Lesson 01

Introduction to Statistical Concepts
Lesson 01, Section 2 Setup for Practices (Required)

To complete the activities, demos, and practices in this course, you must have access SAS software and set up your practice files.

Follow these instructions to use free software from SAS

Step 1: Access SAS OnDemand for Academics

To use SAS OnDemand for Academics, all you need is a web browser with an internet connection. Sign in with your SAS profile email address and password (the same one you use to access this training). Then, register for a SAS OnDemand for Academics account. You can use this same link to sign in to SAS OnDemand for Academics after you register.

Step 2: Set up your practice files

Setup instructions for SAS OnDemand for Academics


Follow these instructions to use your own SAS software

Step 1: Start your SAS Software

Step 2: Set up your practice files

Click Open next to the software you will use for this course, and then follow the instructions to set up your data. These instructions cannot be used with SAS OnDemand for Academics.

Setup Instructions for SAS Studio

Setup Instructions for SAS Enterprise Guide

Setup Instructions for SAS Windowing Environment


Lesson 02

Introduction to Statistical Concepts
Lesson 02, Section 2 Practice

You want to understand if true mean body temperature is 98.6 and whether women's body temperatures are the same as men's body temperatures. The Statdata.NormTemp data set contains the data that you need.

Reminder: Make sure you've defined the Statdata library.

  1. Use PROC MEANS to determine the overall mean and standard deviation of the variable BodyTemp in the data set NormTemp. Ensure that SAS displays statistics for all requested combinations of the class variable.

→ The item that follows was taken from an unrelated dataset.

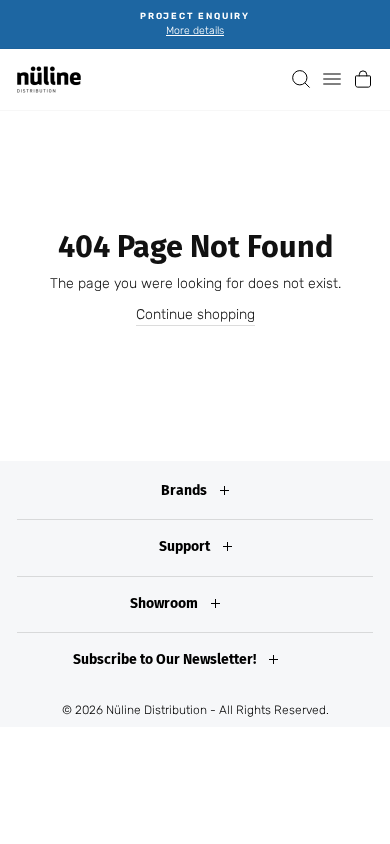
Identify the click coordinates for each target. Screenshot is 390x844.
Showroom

    Submit the following code.
       proc means data=statdata.normtemp
                  maxdec=2 fw=10 printalltypes
                  n mean std q1 q3;
          var BodyTemp;
          class Gender;
          title 'Selected Descriptive Statistics for Body Temp';
       run;
       title;
       
    Review the Summary Statistics output. The overall mean is 98.25. The standard deviation is 0.73.

  2. Do the mean values seem to differ between men and women?

    The values do differ somewhat.
  3. What is the interquartile range of body temperature?

    The interquartile range is 0.90 (98.70 - 97.80). Another option for determining the interquartile range is to include the keyword QRANGE in the list of statistics specified in the PROC MEANS statement. That way SAS will calculate this statistic for you.

Introduction to Statistical Concepts
Lesson 02, Section 3 Practice

You need to determine if the variables BodyTemp and HeartRate in the Statdata.NormTemp data set are normally distributed and if average body temperature is truly 98.6 degrees.

Reminder: Make sure you've defined the Statdata library.

  1. Determine the minimum, maximum, mean, and standard deviation for the variables BodyTemp and HeartRate in the NormTemp data set. Also calculate the skewness and kurtosis statistics. Do the variables appear to be normally distributed?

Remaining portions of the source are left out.